Supplied material
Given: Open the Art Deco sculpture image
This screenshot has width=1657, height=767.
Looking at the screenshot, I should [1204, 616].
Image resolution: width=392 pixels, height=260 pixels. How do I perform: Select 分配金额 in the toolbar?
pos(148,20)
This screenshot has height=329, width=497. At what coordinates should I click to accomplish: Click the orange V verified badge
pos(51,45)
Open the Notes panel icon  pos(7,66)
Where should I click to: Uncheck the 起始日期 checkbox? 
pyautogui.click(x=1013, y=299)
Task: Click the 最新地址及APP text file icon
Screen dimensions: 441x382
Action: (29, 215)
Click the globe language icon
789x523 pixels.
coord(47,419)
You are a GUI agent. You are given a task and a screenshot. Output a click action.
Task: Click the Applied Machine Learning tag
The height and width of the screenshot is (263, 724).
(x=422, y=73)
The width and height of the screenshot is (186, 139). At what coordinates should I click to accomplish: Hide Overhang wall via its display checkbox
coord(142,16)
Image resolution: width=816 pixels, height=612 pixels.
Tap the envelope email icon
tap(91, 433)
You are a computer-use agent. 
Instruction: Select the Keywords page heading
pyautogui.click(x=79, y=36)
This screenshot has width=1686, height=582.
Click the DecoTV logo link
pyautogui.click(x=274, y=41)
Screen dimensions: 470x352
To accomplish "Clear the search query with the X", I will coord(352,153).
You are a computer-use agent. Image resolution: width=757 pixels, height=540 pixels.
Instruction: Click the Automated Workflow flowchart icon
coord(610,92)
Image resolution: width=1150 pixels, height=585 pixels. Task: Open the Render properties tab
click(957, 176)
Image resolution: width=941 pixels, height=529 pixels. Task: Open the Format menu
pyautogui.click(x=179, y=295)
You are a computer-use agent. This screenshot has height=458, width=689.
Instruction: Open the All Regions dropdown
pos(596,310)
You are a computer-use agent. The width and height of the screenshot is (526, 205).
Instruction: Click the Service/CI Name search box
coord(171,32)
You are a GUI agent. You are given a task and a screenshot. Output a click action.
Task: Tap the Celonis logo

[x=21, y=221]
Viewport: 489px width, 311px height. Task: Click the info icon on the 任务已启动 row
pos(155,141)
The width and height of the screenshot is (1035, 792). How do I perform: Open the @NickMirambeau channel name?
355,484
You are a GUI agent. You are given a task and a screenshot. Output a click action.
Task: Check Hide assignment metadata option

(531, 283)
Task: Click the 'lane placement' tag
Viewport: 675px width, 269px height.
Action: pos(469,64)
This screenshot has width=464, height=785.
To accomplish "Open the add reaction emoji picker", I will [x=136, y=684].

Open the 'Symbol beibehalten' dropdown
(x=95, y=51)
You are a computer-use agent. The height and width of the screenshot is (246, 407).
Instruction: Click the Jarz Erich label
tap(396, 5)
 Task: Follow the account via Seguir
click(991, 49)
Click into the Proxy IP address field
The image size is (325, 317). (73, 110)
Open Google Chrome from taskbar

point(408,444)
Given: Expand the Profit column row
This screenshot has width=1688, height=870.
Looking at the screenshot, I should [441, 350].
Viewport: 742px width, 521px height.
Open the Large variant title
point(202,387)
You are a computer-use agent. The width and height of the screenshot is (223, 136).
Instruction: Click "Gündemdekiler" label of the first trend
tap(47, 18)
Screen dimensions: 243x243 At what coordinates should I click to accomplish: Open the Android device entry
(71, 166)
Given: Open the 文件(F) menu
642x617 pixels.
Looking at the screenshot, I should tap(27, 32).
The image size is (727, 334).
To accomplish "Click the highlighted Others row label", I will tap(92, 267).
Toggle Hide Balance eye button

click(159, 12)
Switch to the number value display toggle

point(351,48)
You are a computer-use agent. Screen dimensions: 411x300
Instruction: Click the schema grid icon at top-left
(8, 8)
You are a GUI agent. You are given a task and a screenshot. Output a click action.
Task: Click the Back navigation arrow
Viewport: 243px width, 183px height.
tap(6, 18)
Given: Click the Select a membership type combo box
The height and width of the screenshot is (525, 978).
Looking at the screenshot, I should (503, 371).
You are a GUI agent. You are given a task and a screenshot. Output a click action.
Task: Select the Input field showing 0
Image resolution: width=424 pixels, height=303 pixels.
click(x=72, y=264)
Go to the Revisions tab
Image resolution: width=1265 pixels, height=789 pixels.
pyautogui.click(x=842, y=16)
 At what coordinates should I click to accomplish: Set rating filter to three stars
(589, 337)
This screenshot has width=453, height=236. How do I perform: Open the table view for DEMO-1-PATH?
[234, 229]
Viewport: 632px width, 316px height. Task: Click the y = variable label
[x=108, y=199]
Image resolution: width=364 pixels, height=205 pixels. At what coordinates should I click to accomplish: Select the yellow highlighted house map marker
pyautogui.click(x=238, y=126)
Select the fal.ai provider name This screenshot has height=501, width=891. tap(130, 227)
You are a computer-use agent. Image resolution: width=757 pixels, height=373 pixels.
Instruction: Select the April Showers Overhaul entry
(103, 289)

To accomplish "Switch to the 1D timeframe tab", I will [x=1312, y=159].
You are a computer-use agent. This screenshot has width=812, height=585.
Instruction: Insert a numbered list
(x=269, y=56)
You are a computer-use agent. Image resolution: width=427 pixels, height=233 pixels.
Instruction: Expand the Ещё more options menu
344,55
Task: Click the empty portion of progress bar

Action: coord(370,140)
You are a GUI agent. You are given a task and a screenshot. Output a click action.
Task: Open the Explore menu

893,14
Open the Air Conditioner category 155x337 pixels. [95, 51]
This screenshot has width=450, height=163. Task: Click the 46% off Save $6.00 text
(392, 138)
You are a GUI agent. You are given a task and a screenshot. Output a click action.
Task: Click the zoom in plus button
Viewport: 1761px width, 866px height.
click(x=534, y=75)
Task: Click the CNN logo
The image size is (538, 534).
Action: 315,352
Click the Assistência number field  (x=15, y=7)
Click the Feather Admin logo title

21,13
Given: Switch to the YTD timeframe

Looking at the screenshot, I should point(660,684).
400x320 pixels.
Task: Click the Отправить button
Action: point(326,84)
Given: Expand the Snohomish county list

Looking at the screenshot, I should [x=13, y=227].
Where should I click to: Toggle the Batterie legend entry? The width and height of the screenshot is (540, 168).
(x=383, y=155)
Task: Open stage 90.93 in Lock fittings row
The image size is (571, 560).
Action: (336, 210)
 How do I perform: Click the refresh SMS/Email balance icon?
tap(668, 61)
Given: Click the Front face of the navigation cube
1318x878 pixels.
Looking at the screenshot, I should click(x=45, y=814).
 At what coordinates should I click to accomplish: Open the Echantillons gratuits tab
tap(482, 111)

Problem
Please copy out each line of the material that holds the string "navigation".

Output of the task
Task: Click the Back navigation arrow
Given: Click the Front face of the navigation cube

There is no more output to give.